"Energyfish": Schwimmende Turbine gewinnt Strom aus Flüssen – und schont Fische
Jonas Hoffmann"Energyfish": Schwimmende Turbine gewinnt Strom aus Flüssen – und schont Fische
Energyminer hat eine kleine schwimmende Strömungsturbine namens Energyfish entwickelt. Sie soll Energie aus Fließgewässern gewinnen – und dabei Fische schonen. Das Unternehmen wirbt mit einer kostengünstigen, zuverlässigen und umweltfreundlichen Lösung.
Der Energyfish wird in Flüssen verankert, nutzt die Strömung zur Stromerzeugung und leitet die Energie ans Ufer. Jede Einheit misst etwa 2,8 Meter in der Länge, 2,4 Meter in der Breite und 1,4 Meter in der Höhe bei einem Gewicht von rund 80 Kilogramm.
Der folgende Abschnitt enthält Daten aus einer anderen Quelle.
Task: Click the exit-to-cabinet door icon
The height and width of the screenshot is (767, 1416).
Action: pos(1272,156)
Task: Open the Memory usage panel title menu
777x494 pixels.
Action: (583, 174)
Die maximale Leistung beträgt 6 Kilowatt. Bei starker Strömung sinkt das Gerät ab, sodass Treibgut gefahrlos darüber hinweggeleitet wird.
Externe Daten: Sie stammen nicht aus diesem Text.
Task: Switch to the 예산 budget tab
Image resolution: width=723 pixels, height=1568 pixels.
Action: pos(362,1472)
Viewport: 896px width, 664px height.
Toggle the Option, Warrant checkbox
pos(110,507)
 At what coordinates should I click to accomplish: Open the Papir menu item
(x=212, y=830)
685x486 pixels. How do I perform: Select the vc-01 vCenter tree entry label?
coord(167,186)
Laut Energyminer erzeugt jede Einheit jährlich etwa 15 Megawattstunden. Ein Schwarm von 100 Turbinen könnte rund 1,5 Gigawattstunden pro Jahr liefern – genug für etwa 470 Haushalte. Die Stromgestehungskosten geben die Entwickler mit etwa 8 Cent pro Kilowattstunde an, inklusive Investition, Betrieb und Wartung. Die durchschnittliche Jahresrendite soll über 20 Jahre mindestens 8 Prozent betragen.
Die Installation ist schnell und erfordert keine aufwendigen Bauarbeiten. Zehn Einheiten lassen sich nach Genehmigung in etwa drei Tagen einsetzen. Die erste großflächige Schwarm-Anlage dieser Art entsteht derzeit in St. Goar am Rhein mit 124 Energyfish-Turbinen.
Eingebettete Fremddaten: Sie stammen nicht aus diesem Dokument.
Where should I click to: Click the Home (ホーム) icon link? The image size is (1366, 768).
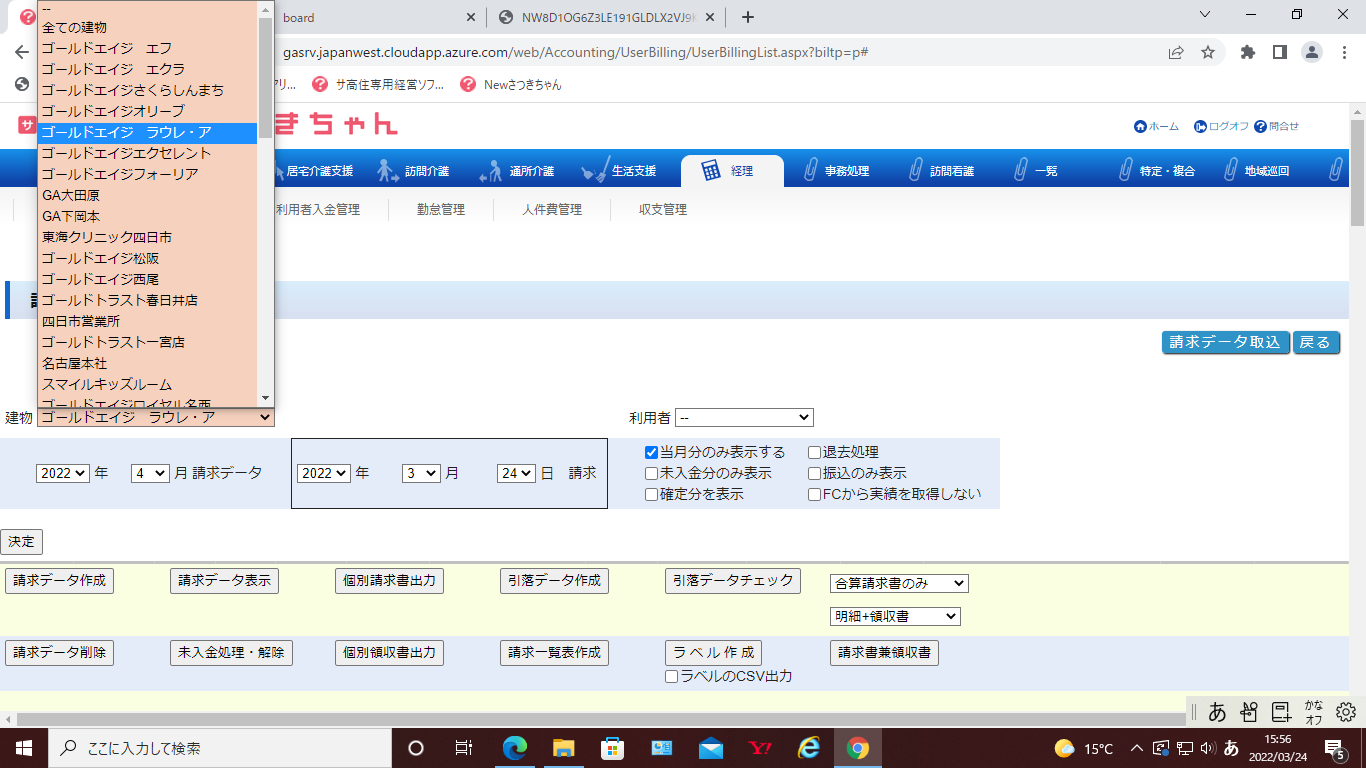1140,126
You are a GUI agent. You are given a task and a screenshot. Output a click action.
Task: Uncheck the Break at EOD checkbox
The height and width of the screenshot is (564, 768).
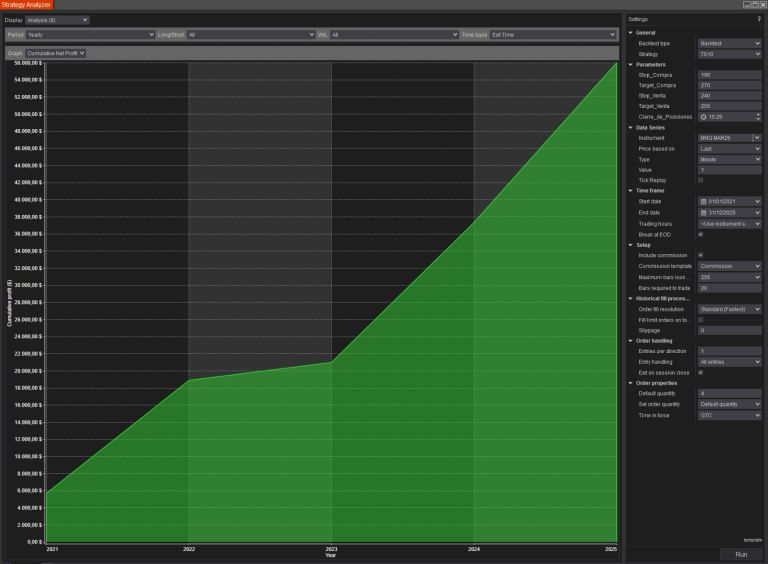(701, 235)
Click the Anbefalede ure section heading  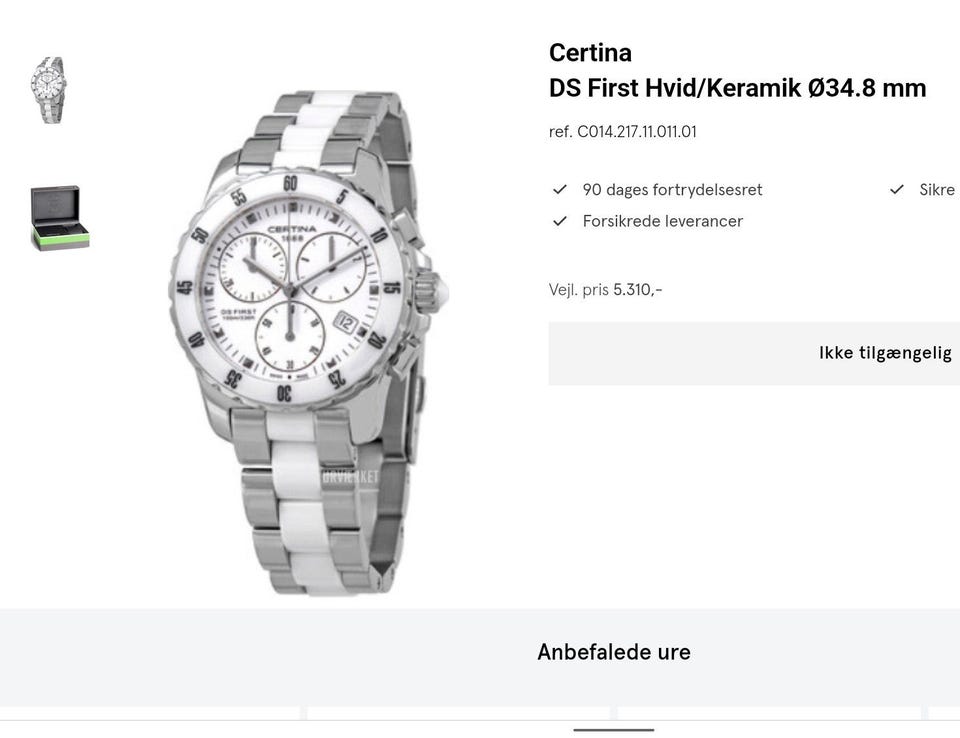[614, 652]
Die Angaben des Unternehmens zu Effizienz und Leistung lassen sich mit der vorhandenen Hardware und konkreten Projekten überprüfen. Doch der Anspruch, günstigen Grundlaststrom zu liefern, muss erst durch Betriebsdaten, vollständige Kostentransparenz und Wartungserfahrungen belegt werden.
Aktuell wird das System im großen Stil auf dem Rhein getestet. Bewährt es sich, könnte es eine praktikable Energielösung für geeignete Flüsse bieten. Der Erfolg hängt jedoch von der Performance unter Realbedingungen, behördlichen Genehmigungen und der Wartungsfreundlichkeit ab.